Query: Can it be said that under such circumstances the failure to supply affidavits has a reasonable relationship to the furtherance of the interests of justice?
It is significant to note that, at the time the application was made in the State v. Tune case, supra , the proceeding was initiated under R.R. 2:5-8(c). The late Chief Justice Vanderbilt, in his majority opinion, made reference to a rule which had secured the approval of the Judicial Conference and would be made a part of the court rules in the following September of that year and which rule was promulgated and is presently referred to as R.R. 3:5-11. The late chief justice stated that this rule adheres to the principle set forth in State v. Cicenia , 6 N.J. 296 (1951). Since the entire court participated in the promulgation of this rule, his statement to the effect that this new rule would not permit the inspection of written statements of others in the possession of the prosecutor can be taken for granted that the purpose of the rule was to direct the judges at the trial level that statements of others than the defendants were not to be available to the defendants where the State resisted any effort to make them available. Mr. Justice Brennan, then of the New Jersey Supreme Court and now of the United States Supreme Court, whose forceful dissent in State v. Tune, supra , concurred in by Mr. Justice Heher and Mr. Justice Jacobs, obliquely referred to statements of others "* * * so that it is reasonable not ordinarily to allow the accused access to the prosecutor's 'work product' in the form of the statements of others." The wording of the amended rule known as R.R. 3:5-11 was adopted during Justice Brennan's tenure on the State Supreme Court and the wording of the amendment would seem to indicate that while statements of defendants, if the interests of justice so require, can be available it does not appear to sanction the statements of others.
The attitude of the federal courts in matters affecting the constitutional rights of individuals must be taken into consideration in passing upon questions of this type. United States ex rel. De Vita v. McCorkle , 248 F.2d 1 (3 Cir. 1957).
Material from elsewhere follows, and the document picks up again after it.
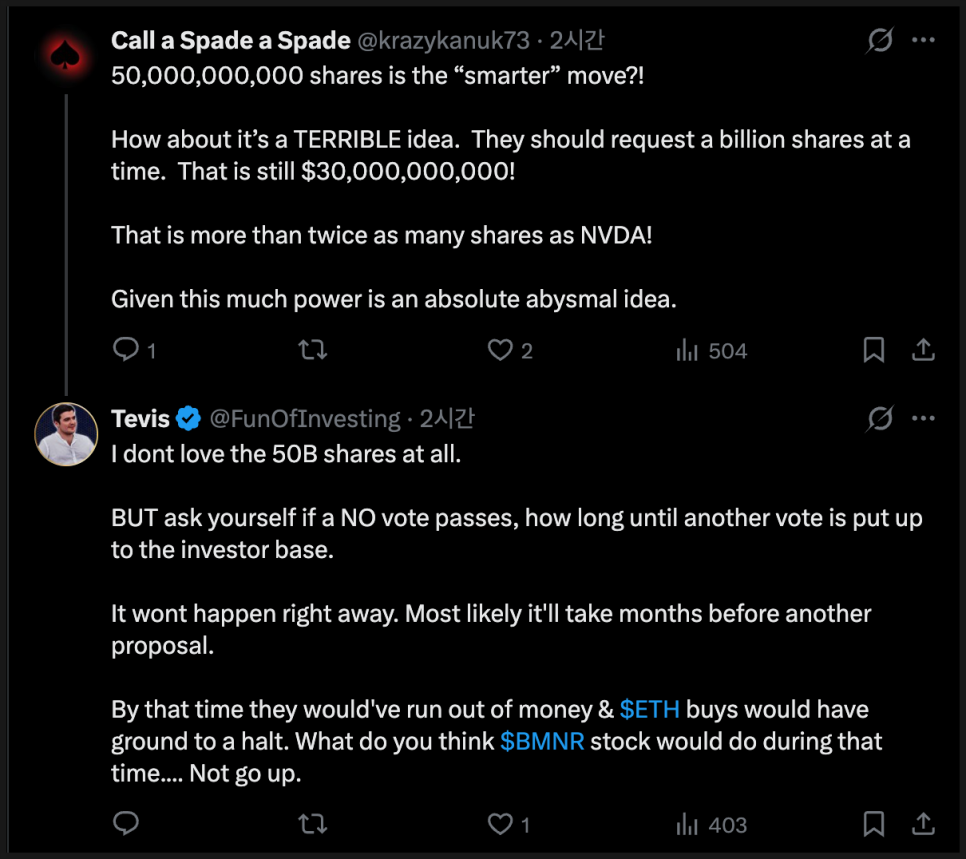
Task: Repost the Call a Spade a Spade post
Action: pos(313,350)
Judge Learned Hand had occasion to state,
"It is one thing to say that an accused shall in advance of trial have inspection of statements of witnesses taken by the Prosecutor in preparation of its case; it is another to deny him the benefit of so much of said statement as is shown to be inconsistent with the witnesses' testimony on the stand, and could impeach them." United States v. Krulewitch , 145 F.2d 76, 156 A.L.R. 337 (2 Cir. 1944).
This philosophy preceded the opinion of Jencks v. United States , 353 U.S. 657, 77 S. Ct. 1007, 1 L. Ed. 2 d 1103 (1957). The right of a defendant to statements of others which is the work product of a prosecutor seems to fall in a different category than the statements of defendants.
Although at common law an accused had no right to inspect his alleged confession prior to trial, the questions of whether or not he has such a right today has been receiving increasing judicial scrutiny. Courts which have reviewed the problem have arrived at three results. Some states adhere to the common law rule; some courts to the privileged or permissive rule, which rule states that the right of a defendant to inspect his confession before trial is within the discretion of the trial court, while the third result gives the defendant an absolute right to a pretrial inspection of his confession and is apparently the law in only one jurisdiction. The New Jersey ...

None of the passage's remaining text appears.